Dr. Mazzola began by providing a historical background of immigration in Italy, showing a series of informative statistical charts and graphs whose numbers tell a story of immigration and give insight into a changing demographic. Few immigrants were present before the arrival of 10,000 Albanians at Bari in 1990, when immigration laws were not in place. (The only law in place was from 1930.) By January 2017, the resident population of Italy was shown to be 60,579,000 with 5,029,000 foreign residents.
He highlighted information drawn from ISTAT (Isituto Nazionale di Statistica) data to bring to the foreground changing cultural elements that have been reflected in films and documentaries. Immigration over the last thirty years has influenced the relatively homogeneous Italian culture with changes in food, businesses, work hours, marriages, and religion. For example, an aging population is now supported by an influx of younger immigrants, including female caregivers (badanti), primarily from the Ukraine.

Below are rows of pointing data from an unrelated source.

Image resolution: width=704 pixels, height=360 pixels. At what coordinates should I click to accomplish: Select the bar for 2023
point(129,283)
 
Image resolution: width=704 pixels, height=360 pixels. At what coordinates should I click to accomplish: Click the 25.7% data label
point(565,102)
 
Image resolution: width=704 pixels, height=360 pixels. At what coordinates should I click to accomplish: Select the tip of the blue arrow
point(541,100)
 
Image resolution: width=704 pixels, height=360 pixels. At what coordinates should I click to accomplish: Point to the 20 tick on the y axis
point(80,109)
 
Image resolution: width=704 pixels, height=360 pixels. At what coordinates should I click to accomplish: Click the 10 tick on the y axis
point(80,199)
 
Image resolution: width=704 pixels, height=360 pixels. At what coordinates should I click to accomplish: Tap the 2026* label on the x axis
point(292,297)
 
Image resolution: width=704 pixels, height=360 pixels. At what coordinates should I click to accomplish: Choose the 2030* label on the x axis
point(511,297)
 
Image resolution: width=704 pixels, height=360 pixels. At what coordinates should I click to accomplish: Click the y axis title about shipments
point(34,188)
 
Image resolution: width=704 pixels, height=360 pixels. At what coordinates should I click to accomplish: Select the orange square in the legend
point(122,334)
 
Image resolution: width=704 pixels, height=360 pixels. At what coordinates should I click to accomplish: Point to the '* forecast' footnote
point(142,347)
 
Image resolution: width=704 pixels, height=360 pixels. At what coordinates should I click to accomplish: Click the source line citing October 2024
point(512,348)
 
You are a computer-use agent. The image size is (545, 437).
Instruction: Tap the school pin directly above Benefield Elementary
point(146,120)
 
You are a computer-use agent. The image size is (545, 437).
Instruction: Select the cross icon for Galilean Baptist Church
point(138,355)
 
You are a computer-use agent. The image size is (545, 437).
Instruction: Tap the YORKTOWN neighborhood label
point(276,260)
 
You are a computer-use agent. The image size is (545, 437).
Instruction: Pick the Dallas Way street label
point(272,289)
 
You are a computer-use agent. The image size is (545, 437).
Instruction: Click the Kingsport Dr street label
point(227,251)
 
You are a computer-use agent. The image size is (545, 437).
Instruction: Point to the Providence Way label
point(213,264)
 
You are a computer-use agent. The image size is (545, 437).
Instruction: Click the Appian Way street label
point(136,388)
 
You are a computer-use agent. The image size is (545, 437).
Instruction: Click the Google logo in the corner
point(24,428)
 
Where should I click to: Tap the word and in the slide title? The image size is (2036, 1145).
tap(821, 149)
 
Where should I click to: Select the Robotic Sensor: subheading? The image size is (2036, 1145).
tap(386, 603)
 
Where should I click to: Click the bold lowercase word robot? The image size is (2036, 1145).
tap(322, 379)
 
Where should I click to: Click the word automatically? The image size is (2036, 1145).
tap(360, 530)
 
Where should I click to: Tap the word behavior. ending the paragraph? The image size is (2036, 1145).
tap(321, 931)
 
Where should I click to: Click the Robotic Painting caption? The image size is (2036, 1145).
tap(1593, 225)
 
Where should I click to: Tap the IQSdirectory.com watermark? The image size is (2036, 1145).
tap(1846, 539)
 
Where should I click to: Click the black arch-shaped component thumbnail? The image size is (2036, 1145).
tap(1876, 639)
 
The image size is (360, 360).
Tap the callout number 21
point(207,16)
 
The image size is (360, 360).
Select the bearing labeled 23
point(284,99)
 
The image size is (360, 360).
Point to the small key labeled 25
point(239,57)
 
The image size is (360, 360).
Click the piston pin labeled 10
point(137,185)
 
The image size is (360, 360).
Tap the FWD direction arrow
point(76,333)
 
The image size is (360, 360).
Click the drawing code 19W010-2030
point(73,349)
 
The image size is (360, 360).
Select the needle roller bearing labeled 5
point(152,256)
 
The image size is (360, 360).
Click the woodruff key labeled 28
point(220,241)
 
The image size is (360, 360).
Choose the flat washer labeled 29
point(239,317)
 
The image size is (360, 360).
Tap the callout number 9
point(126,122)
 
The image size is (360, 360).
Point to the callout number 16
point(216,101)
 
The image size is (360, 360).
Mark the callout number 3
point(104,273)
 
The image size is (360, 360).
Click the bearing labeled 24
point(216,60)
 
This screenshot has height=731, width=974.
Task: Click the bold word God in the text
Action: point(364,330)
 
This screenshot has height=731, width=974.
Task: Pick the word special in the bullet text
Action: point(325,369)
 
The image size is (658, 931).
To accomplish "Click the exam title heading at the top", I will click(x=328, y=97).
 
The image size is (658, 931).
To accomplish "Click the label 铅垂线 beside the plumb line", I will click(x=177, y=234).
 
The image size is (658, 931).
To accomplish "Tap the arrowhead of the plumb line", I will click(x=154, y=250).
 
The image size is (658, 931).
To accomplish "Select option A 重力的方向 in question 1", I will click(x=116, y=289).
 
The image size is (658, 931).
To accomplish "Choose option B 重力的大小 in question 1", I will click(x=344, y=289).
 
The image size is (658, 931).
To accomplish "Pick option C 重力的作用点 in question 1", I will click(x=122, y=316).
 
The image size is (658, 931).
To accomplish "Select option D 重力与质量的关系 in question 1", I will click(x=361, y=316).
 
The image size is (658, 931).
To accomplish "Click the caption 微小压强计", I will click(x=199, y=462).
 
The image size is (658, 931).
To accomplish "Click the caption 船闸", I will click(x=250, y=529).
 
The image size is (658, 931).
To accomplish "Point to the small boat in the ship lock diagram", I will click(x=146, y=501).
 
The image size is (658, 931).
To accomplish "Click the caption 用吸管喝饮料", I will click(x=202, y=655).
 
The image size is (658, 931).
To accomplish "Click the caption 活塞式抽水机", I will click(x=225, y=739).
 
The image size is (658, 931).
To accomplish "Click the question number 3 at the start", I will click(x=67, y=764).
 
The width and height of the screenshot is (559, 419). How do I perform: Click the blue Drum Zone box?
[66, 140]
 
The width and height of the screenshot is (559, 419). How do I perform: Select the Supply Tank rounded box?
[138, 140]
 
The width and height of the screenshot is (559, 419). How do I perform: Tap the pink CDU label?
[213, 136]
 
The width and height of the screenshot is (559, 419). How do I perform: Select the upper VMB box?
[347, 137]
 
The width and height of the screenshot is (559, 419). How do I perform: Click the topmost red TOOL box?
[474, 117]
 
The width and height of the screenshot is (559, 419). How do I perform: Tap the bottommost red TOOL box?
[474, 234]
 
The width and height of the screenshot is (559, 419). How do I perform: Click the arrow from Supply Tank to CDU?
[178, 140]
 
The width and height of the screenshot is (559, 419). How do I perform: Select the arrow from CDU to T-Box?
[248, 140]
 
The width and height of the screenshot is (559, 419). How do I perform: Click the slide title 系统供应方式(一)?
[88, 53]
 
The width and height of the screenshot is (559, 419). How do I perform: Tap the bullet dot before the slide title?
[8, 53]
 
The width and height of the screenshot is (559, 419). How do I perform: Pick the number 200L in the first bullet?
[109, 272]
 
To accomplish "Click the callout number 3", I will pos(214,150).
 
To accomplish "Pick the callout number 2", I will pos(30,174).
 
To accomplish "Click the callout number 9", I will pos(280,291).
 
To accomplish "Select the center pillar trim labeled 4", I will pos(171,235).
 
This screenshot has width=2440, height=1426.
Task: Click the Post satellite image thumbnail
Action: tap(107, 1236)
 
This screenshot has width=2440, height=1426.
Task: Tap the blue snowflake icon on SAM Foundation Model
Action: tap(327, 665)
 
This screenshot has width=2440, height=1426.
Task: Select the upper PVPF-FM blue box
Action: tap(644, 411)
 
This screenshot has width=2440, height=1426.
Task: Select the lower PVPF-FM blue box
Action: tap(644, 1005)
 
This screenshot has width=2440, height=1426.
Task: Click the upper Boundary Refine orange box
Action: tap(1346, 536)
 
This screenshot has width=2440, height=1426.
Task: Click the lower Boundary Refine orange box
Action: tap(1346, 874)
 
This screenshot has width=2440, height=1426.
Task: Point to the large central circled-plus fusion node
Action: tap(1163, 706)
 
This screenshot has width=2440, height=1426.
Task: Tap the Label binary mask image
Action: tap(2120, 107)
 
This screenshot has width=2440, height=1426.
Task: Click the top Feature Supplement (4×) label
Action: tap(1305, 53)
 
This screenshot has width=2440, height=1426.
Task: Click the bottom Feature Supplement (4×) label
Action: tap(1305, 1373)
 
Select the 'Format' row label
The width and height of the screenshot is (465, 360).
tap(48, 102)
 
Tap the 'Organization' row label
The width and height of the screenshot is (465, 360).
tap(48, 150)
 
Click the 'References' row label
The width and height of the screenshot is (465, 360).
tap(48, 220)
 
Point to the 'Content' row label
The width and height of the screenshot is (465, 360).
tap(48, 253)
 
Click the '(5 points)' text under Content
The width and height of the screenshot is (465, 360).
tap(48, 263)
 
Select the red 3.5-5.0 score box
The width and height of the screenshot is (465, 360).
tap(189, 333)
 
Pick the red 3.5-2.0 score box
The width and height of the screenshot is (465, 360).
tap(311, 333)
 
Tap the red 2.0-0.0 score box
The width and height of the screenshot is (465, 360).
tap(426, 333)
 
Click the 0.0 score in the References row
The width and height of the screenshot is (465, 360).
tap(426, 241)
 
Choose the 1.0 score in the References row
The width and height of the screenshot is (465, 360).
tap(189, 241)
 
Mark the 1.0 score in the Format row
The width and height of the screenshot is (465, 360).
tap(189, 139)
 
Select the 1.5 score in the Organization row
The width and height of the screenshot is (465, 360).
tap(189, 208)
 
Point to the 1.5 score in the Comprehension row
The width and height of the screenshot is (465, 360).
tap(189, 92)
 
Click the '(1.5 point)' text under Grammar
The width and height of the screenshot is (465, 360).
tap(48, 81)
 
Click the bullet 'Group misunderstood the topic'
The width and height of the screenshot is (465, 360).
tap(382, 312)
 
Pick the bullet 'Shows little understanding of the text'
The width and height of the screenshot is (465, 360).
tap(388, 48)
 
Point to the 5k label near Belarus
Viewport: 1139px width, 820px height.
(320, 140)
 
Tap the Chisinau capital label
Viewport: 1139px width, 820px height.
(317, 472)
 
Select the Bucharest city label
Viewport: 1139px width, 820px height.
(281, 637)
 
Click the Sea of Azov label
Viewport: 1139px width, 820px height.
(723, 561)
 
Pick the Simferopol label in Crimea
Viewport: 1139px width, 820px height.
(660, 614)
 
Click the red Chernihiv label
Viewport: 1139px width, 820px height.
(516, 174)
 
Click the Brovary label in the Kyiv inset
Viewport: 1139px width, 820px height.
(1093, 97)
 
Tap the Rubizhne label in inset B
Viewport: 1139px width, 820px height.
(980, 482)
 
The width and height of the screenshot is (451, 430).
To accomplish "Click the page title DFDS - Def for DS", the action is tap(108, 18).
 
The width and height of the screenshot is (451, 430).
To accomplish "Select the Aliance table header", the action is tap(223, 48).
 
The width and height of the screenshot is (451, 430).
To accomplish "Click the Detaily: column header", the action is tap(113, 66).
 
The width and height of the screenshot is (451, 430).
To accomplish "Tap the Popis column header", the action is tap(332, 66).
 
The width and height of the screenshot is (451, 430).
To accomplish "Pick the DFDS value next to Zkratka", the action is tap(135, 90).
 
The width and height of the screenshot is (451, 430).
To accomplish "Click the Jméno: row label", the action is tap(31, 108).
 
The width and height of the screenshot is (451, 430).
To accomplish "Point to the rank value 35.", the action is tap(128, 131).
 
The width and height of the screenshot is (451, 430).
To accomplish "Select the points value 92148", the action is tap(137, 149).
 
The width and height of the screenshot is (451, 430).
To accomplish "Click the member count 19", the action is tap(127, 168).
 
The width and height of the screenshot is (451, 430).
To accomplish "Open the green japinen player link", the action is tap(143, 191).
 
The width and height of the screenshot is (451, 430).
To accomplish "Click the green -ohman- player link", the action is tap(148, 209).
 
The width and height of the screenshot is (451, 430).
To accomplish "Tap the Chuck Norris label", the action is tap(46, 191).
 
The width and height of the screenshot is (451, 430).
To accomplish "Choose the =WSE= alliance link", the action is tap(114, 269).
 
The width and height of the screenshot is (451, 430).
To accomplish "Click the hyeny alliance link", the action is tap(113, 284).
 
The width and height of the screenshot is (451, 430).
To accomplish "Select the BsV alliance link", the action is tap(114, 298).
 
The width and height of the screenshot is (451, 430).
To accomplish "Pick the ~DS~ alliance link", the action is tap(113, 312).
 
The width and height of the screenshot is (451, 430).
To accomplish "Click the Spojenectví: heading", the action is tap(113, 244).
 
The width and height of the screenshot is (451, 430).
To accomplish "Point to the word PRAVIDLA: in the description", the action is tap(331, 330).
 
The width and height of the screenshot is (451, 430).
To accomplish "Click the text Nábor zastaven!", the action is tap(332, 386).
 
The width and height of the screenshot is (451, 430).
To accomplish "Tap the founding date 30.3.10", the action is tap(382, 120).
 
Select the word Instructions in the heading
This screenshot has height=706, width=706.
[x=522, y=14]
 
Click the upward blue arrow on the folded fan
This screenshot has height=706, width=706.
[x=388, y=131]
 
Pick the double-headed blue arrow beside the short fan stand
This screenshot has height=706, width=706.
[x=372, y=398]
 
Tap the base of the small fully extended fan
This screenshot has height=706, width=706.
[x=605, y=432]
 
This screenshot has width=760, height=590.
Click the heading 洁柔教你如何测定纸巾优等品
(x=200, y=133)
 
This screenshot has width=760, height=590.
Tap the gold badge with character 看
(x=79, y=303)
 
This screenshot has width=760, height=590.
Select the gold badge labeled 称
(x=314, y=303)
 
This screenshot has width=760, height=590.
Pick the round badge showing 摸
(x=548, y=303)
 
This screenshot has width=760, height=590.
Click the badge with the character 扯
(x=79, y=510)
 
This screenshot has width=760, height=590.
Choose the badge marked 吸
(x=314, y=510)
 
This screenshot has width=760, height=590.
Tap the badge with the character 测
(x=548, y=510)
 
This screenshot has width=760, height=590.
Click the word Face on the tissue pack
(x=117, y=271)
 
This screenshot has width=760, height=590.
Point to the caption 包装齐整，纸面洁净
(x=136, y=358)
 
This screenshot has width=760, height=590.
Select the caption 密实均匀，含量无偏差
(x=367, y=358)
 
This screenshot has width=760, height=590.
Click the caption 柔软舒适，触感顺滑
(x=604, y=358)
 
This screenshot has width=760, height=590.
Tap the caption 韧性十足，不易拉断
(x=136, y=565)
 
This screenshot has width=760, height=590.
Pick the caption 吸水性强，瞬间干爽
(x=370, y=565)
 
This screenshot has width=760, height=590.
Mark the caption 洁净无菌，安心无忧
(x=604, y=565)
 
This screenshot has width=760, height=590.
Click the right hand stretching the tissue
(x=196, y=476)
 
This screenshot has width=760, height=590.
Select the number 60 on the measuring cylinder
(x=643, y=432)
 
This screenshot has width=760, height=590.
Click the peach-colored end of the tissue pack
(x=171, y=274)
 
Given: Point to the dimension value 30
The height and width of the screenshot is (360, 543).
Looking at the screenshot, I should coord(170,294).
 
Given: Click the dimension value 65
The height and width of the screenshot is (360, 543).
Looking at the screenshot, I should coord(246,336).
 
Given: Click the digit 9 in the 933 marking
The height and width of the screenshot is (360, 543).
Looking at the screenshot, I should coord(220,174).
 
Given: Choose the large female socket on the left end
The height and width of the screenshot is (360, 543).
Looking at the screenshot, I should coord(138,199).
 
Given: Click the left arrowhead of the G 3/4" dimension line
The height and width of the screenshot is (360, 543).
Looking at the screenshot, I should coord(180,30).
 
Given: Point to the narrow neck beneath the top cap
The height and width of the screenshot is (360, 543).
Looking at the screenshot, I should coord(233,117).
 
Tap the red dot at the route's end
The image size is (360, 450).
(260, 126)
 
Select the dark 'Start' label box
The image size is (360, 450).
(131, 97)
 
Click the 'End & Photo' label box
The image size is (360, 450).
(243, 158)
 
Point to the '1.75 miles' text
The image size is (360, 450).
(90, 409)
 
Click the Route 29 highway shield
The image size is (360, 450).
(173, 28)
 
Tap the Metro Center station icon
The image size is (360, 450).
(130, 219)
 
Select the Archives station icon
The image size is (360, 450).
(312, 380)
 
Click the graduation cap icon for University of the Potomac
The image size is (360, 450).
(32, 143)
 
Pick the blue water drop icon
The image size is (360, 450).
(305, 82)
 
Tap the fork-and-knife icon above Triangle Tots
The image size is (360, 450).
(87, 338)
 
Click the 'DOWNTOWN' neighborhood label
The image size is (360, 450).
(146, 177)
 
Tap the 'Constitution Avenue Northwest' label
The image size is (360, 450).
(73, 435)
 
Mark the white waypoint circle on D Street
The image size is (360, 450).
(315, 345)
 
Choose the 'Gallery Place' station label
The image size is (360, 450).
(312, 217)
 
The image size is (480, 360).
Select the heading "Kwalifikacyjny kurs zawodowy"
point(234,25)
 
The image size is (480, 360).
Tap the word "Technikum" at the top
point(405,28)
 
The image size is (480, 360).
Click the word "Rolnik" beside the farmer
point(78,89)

Intermarriages between Italians and non-Italians are more common, particularly between Italian men and foreign women. (These are just a few of the fascinating trends and details that Dr. Mazzola highlighted.)
In the final part of the presentation, Dr. Mazzola listed films by decade and characterized them in response to immigration. In the first period, from 1990 – 2000, the films present a somewhat idealistic view of immigration. Lamerica (1994) by Gianni Amelio, Vesna va veloce (1996) by Carlo Mazzacurati, and L’articolo 2 (1994) by Maurizio Zaccaro are included in this period.
Films in the second phase, from 2000 – 2010, move away from the earlier paternalism and try to reflect the immigrant’s point of view. Titles include: Saimir (2004) by Francesco Munzi, Quando sei nato non ti puoi più nascondere (2005) by Marco Tullio Giordana, and La giusta distanza (2007) by Carlo Mazzacurati.
Films in the third period, 2010 – present, portray the anxiety of the immigrant experience. Listed in this phase are: Scontro di Civiltà per un ascensore in Piazza Vittorio (2010) by Isotta Toso , Io sono Li (2011) by Andrea Segre , Terraferma (2011) by Emanuele Crialese, La’-bas (2011) by Guido Lombardi, and Ali ha gli occhi azzurri (2012) by Claudio Giovannesi.
Dr. Mazzola ended with film clips of a most moving film, Fuocoammare, Fire at Sea, (2016) about the only doctor on the island of Lampedusa, where many of the North African refugees and migrants land. In the film, the doctor is responsible for the huge influx of refugees that the island’s port receives and processes and for the island’s inhabitants, who seem to have little interaction with the refugees.
In one heartbreaking scene, the doctor is in a monologue recalling the horrors and overwhelming numbness of having to examine and document so many corpses, as well as the desperate state of many of the living immigrants, who arrive on overcrowded boats. In another contrasting scene, the doctor is diagnosing an engaging young resident Italian boy with a patch on his eye for “lazy eye.” With these scenes, Mazzola highlighted the intentional contrast in the film, showing the doctor as the only point of interaction between the two groups.
Many thanks to Dr. Mazzola for an illuminating presentation on a timely and important topic. We appreciate his expertise in Italian Society in Film and Literature, which he teaches at the University of Washington, and hope he will return soon.